Saved entries
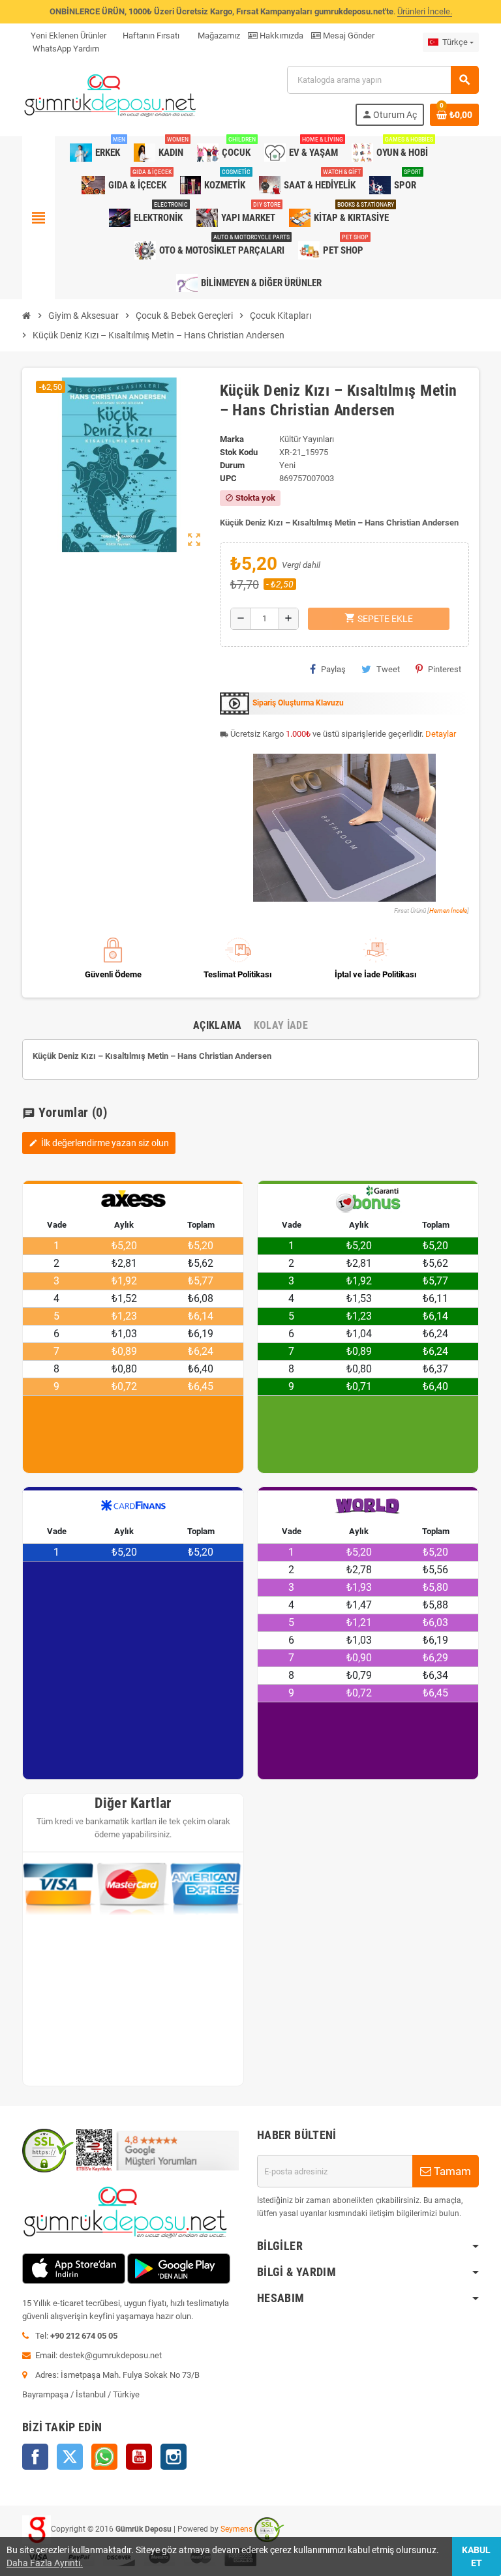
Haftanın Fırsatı (151, 35)
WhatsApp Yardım (65, 48)
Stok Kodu (239, 452)
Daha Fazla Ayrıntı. (45, 2563)
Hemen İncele (448, 910)
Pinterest (444, 669)
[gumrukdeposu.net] (111, 95)
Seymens (236, 2529)
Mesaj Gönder (347, 35)
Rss (104, 2457)
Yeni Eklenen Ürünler (68, 35)
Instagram (173, 2457)
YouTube (139, 2457)
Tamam (451, 2171)
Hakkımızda (280, 35)
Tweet (388, 669)
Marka (232, 439)
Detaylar (440, 734)
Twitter (70, 2457)
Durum (232, 465)
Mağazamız (218, 35)
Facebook (35, 2457)
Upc (228, 478)
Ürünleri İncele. (424, 11)
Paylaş (333, 669)
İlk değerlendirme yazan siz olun (99, 1143)
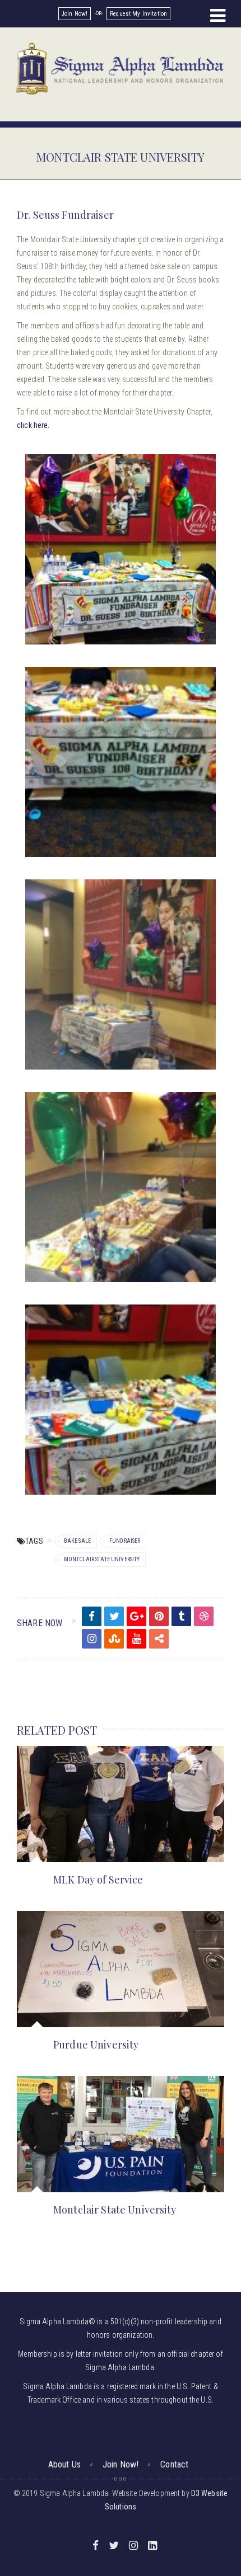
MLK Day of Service (98, 1879)
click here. (33, 425)
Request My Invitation (138, 13)
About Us (64, 2464)
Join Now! (74, 13)
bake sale (77, 1541)
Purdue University (95, 2044)
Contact (174, 2464)
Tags (34, 1541)
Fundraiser (124, 1541)
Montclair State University (115, 2209)
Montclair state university (102, 1559)
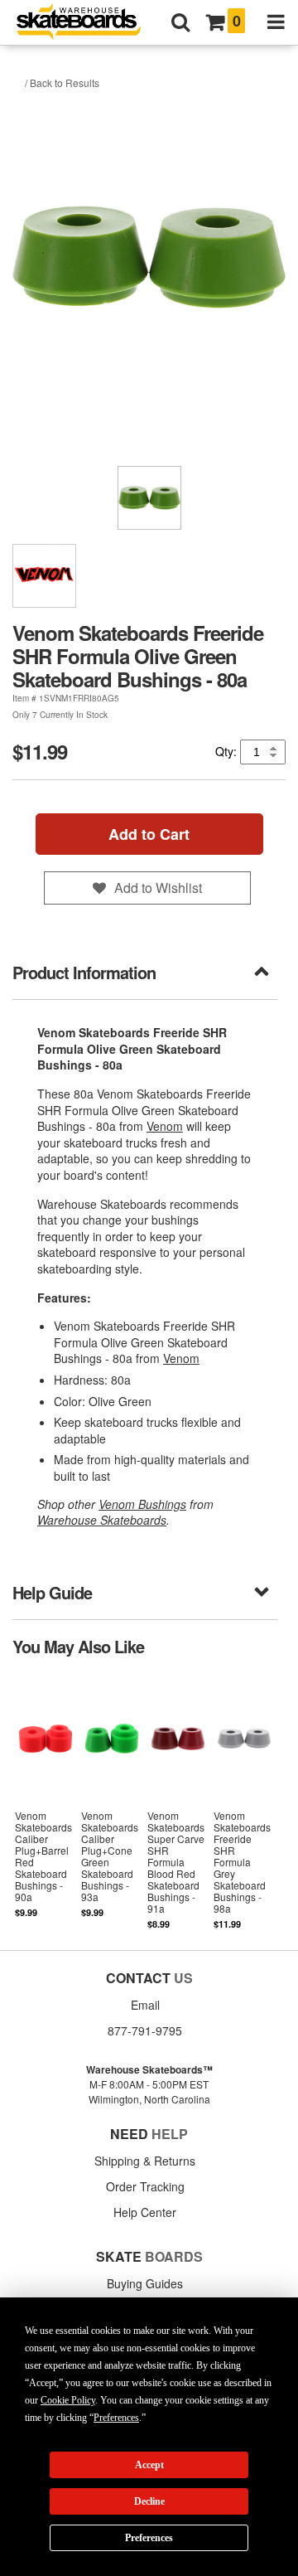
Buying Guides (145, 2283)
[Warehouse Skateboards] (87, 23)
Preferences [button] (116, 2417)
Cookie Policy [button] (68, 2400)
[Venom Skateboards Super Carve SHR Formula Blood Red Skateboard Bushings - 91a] (178, 1801)
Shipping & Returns (144, 2160)
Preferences (149, 2538)
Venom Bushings (142, 1504)
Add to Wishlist (158, 887)
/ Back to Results (62, 82)
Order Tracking (145, 2186)
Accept (149, 2465)
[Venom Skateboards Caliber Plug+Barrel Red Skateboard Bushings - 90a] (45, 1801)
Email (145, 2004)
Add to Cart (149, 834)
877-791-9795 (145, 2030)
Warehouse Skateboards (101, 1519)
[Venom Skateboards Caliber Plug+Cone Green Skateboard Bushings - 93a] (112, 1801)
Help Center (144, 2212)
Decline (149, 2501)
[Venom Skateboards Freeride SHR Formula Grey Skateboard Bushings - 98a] (244, 1801)
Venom (165, 1126)
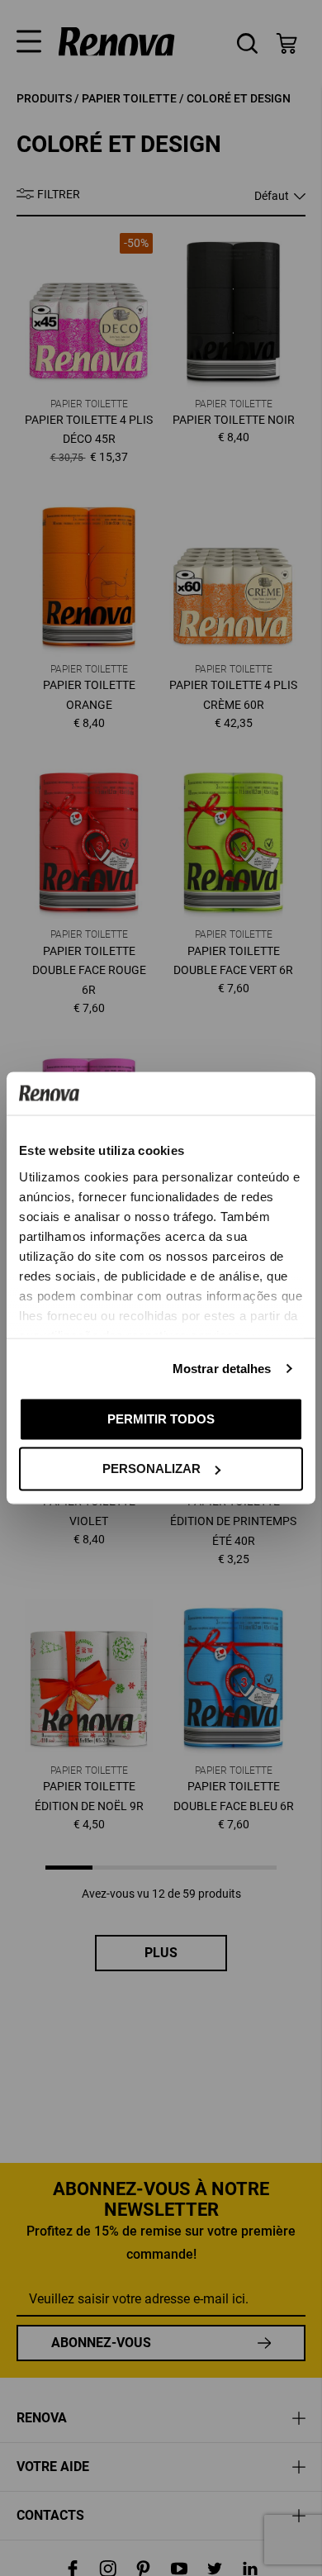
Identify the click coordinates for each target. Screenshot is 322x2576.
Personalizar (151, 1468)
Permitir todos (161, 1418)
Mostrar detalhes (222, 1368)
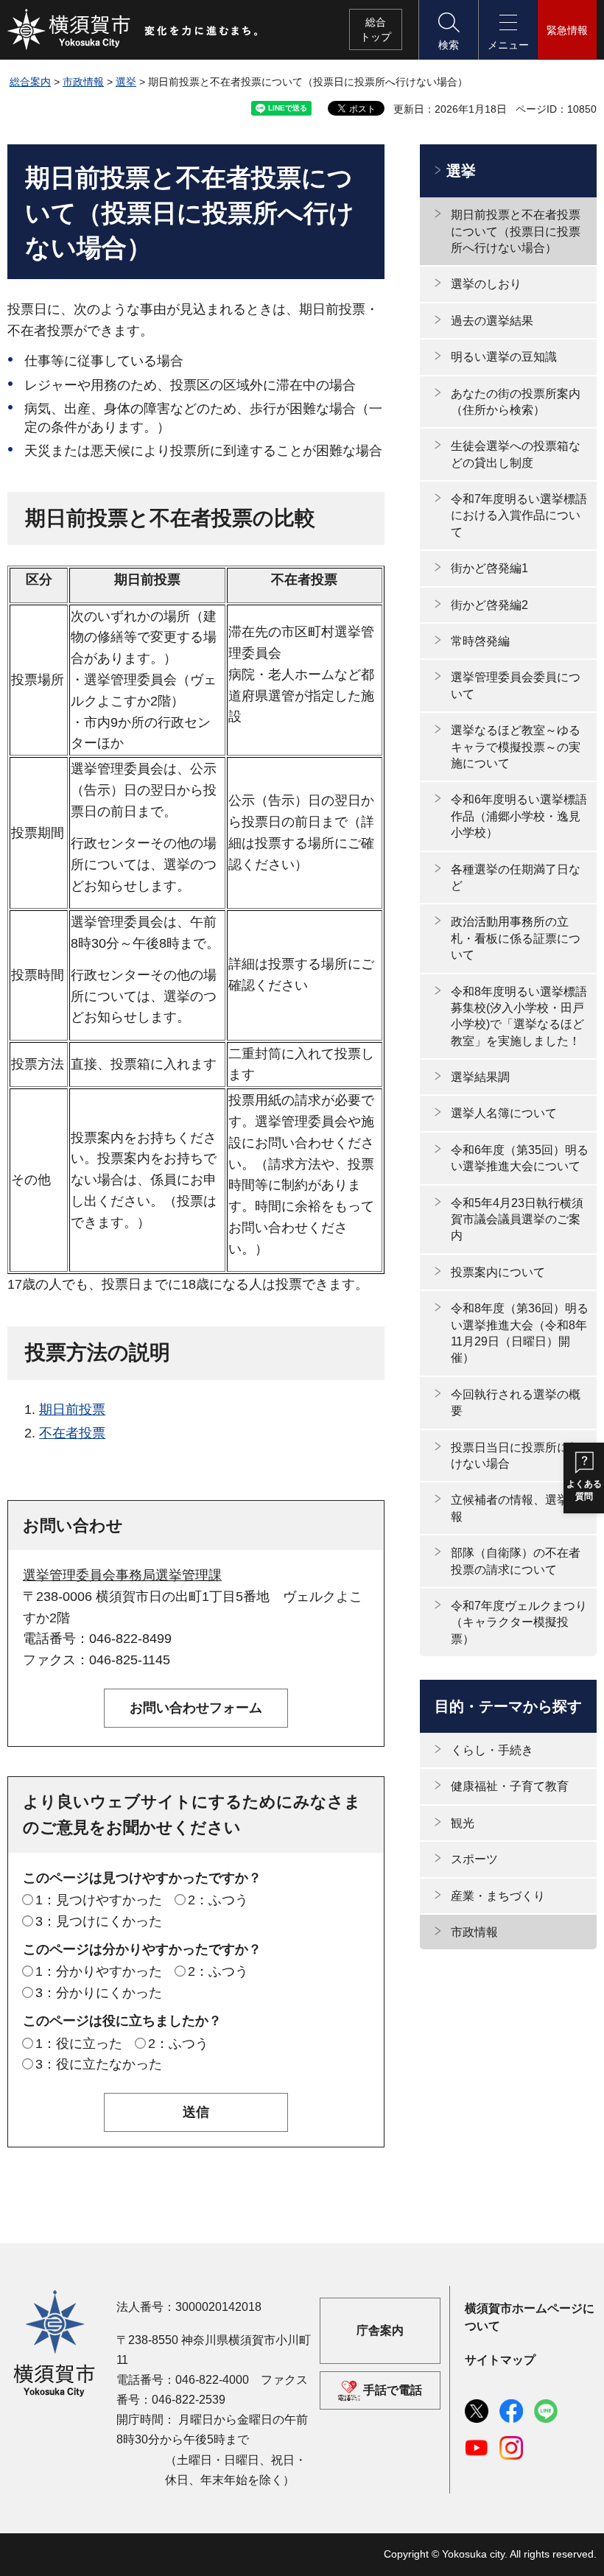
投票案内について (498, 1272)
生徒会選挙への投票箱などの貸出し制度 (515, 454)
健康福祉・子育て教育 (510, 1786)
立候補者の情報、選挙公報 (515, 1507)
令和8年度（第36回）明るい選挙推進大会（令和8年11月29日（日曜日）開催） (520, 1333)
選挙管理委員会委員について (515, 685)
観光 (462, 1823)
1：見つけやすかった (98, 1900)
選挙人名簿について (504, 1113)
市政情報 (83, 82)
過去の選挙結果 (492, 320)
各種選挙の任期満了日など (515, 877)
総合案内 (30, 82)
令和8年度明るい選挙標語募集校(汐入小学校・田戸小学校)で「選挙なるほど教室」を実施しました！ (519, 1016)
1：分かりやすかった (98, 1971)
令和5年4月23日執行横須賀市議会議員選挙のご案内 (517, 1219)
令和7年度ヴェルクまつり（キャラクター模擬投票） (519, 1622)
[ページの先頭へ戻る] (577, 2549)
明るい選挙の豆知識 (504, 357)
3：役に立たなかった (98, 2064)
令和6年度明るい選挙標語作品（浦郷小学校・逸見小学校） (519, 816)
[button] (447, 30)
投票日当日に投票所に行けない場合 (515, 1455)
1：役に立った (78, 2043)
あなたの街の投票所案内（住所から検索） (515, 401)
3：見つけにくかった (98, 1921)
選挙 (126, 82)
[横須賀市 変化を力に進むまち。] (133, 29)
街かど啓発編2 (489, 605)
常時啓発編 (480, 641)
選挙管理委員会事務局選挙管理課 (122, 1575)
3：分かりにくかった (98, 1992)
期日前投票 (72, 1409)
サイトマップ (500, 2360)
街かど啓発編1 (489, 568)
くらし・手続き (492, 1750)
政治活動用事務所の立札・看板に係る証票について (515, 938)
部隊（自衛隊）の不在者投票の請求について (515, 1560)
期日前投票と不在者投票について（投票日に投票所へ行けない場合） (515, 231)
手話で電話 (392, 2390)
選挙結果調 (480, 1077)
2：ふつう (218, 1900)
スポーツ (474, 1859)
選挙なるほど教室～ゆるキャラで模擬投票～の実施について (515, 747)
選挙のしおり (486, 284)
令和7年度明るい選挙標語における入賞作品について (519, 515)
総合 (375, 29)
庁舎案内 (380, 2331)
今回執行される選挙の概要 (515, 1402)
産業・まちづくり (498, 1896)
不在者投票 (72, 1433)
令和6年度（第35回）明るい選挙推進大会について (520, 1158)
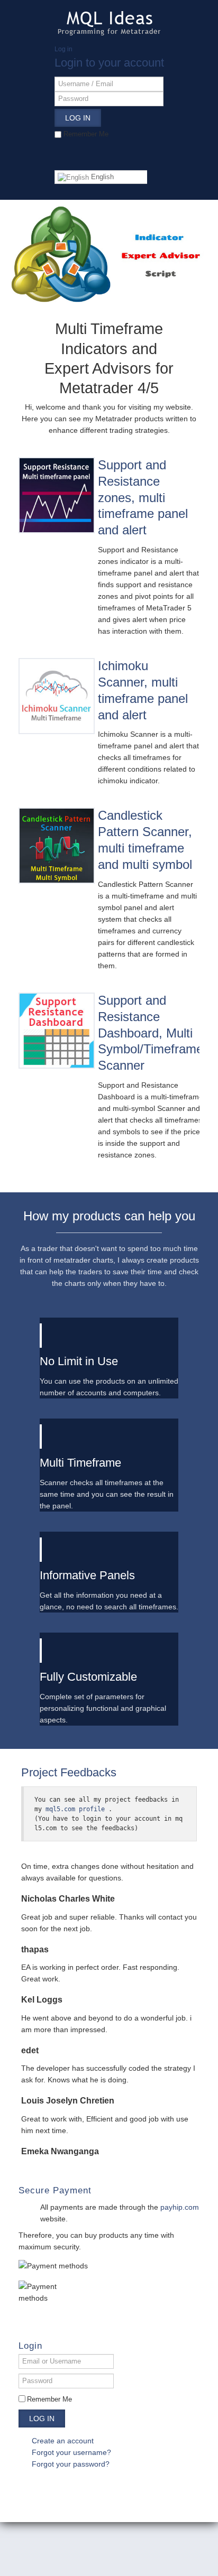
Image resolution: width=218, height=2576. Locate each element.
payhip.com (179, 2207)
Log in (41, 2418)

:: Work item ::
In the records above, which lines hold the string "Skateboards"? Copy each one.

:: Output ::
[Warehouse Skateboards] (87, 23)
[Venom Skateboards Super Carve SHR Formula Blood Red Skateboard Bushings - 91a] (178, 1801)
[Venom Skateboards Caliber Plug+Barrel Red Skateboard Bushings - 90a] (45, 1801)
Warehouse Skateboards (101, 1519)
[Venom Skateboards Caliber Plug+Cone Green Skateboard Bushings - 93a] (112, 1801)
[Venom Skateboards Freeride SHR Formula Grey Skateboard Bushings - 98a] (244, 1801)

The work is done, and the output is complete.